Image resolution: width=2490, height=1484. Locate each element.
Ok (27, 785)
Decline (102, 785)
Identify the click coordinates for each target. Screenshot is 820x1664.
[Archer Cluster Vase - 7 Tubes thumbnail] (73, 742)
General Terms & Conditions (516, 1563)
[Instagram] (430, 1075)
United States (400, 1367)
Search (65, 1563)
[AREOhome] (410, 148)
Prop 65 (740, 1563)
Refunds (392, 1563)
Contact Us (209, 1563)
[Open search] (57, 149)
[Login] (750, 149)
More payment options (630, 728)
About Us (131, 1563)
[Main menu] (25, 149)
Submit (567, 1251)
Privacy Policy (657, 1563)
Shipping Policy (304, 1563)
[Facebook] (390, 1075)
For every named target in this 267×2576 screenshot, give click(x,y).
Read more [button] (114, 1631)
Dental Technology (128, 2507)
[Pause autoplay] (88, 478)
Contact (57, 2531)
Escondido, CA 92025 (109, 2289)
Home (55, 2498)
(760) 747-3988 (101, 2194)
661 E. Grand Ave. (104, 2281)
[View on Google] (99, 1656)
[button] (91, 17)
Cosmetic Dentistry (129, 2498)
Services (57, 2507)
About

★ ★ ★

WHAT IS NEEDED: Every line from the one containing "[View on Google] (99, 1656)" through the last line of the entries must be written out verbatim, and no other line.

RESPONSE TO THE EXERCISE:
[View on Google] (99, 1656)
[button] (91, 17)
Cosmetic Dentistry (129, 2498)
Services (57, 2507)
About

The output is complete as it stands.